Please explain, in one to three sentences and based on the Treasury bond post below, why yields on Treasury issues fell on Wednesday.

• **Document excerpt**
· · ·
Money & Company

Tracking the market and economic trends
that shape your finances.

« Previous Post | Money & Company Home | Next Post »

Investors rush back into Treasury bonds, pushing yields lower

April 7, 2010 | 11:56 am

The jump in interest rates on U.S. Treasury bonds in the last two weeks may have run its course -- which would be good news for mortgage rates.

Yields on Treasury issues fell across the board Wednesday after the government saw robust investor demand at its sale of $21 billion in 10-year notes.

The notes were sold at a yield of 3.90%. The Treasury got bids totaling $78 billion for the securities, the largest amount of orders relative to the size of a 10-year offering since at least 1994, according to Bloomberg News data.

The backup in yields over the last two weeks -- which saw the 10-year T-note’s market yield rise to a 17-month high of 3.99% on Monday from 3.66% on March 22 -- was enough to pull investors in from the sidelines, traders said.

Treasfront “Retail and institutional investors drew a line in the sand at 4%” on the T-note, said Tom Di Galoma, head of fixed-income rates trading at Guggenheim Capital Markets in New York.

The yield on five-year T-notes slid to 2.61% on Wednesday from 2.70% on Tuesday. The 30-year T-bond yield dropped to 4.74% from 4.83%. The Treasury will auction $13 billion of 30-year bonds on Thursday.
· · ·
• **Supplied information**

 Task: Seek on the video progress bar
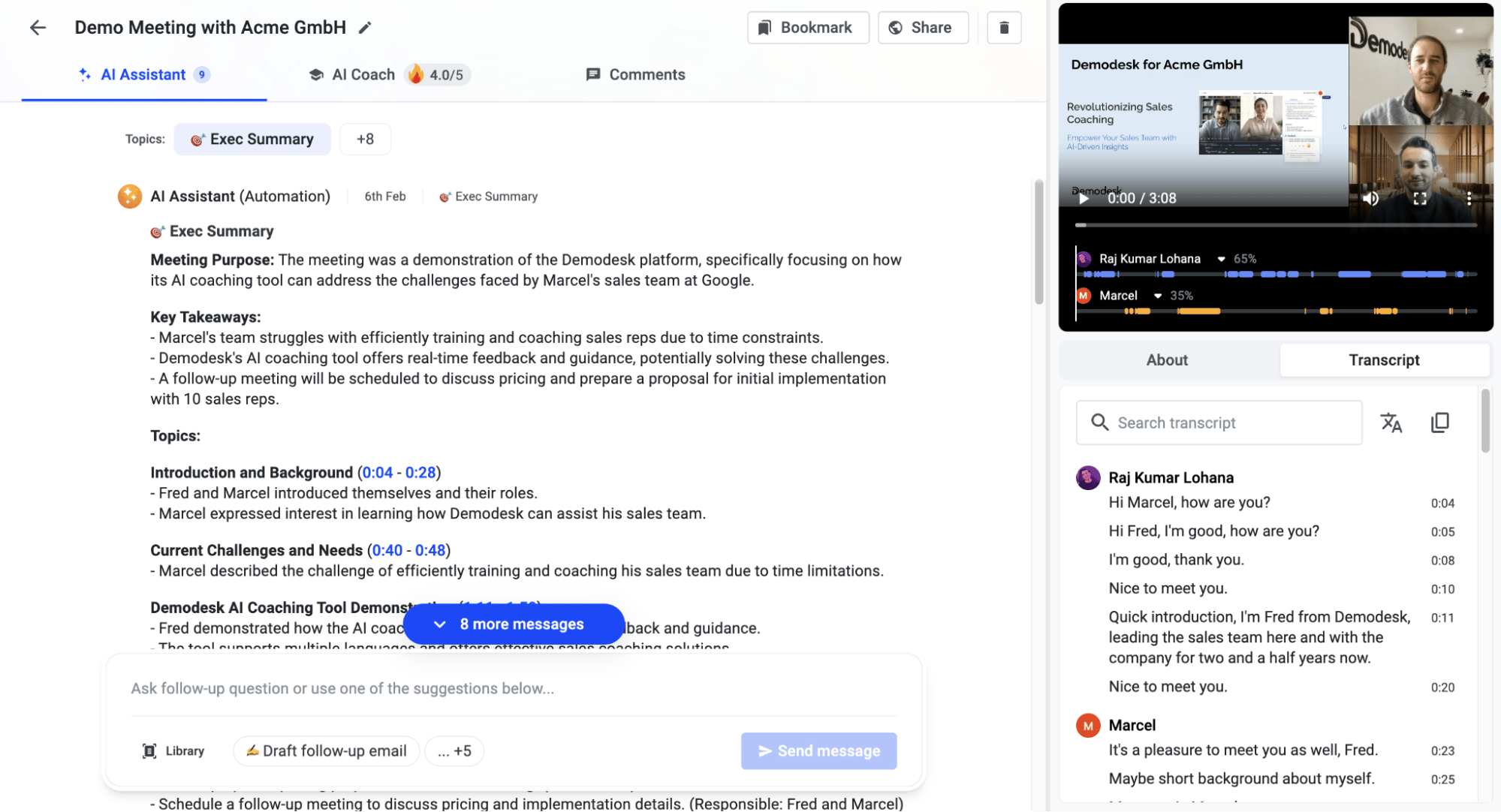[1276, 224]
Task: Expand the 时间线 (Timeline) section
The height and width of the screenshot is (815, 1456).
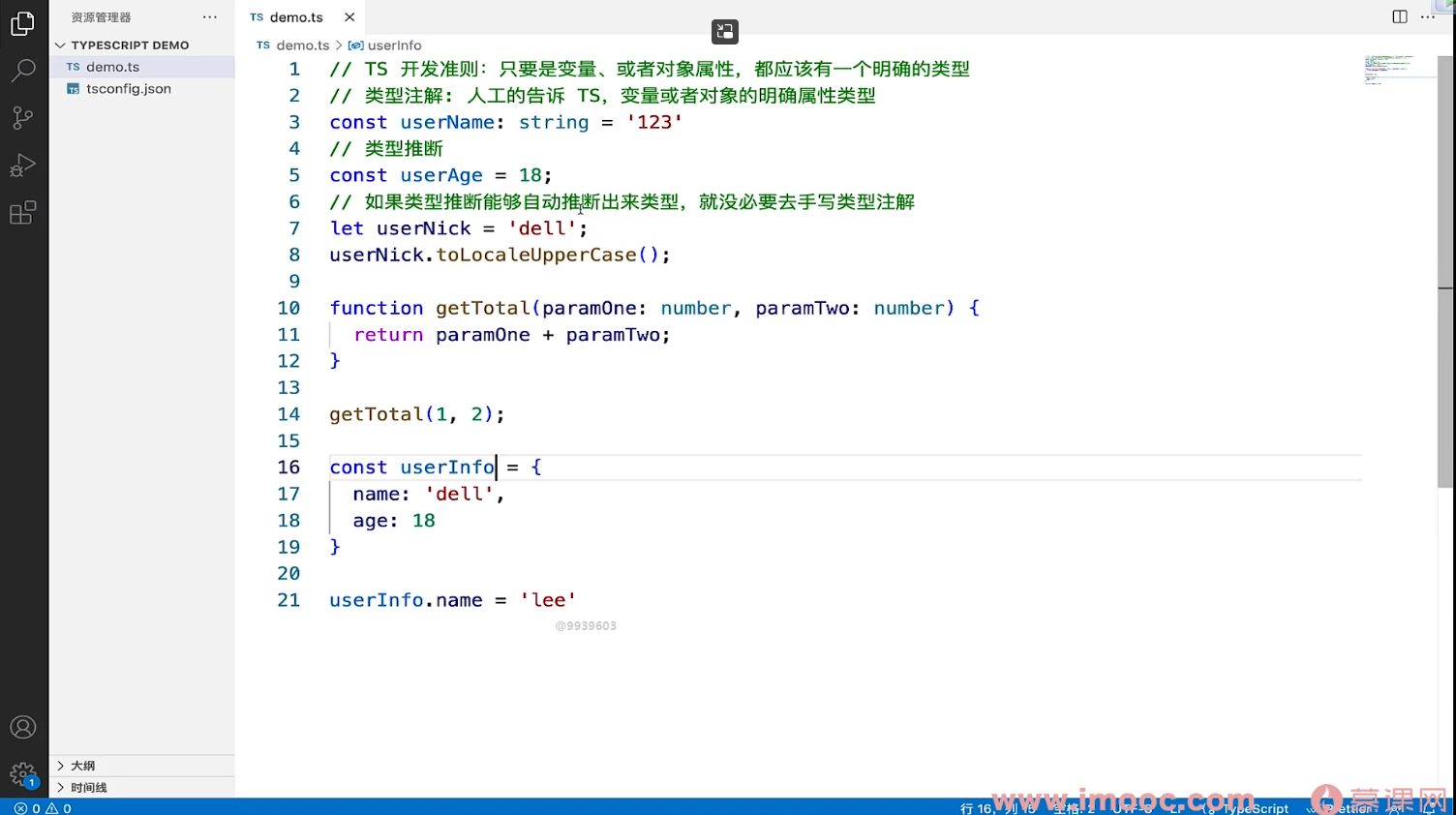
· · ·
• **Solved problem**
Treasury yields fell across the board after the government saw strong investor demand at its sale of $21 billion in 10-year notes, which drew $78 billion in bids. According to traders, the rise in yields over the previous two weeks had been enough to pull investors in from the sidelines.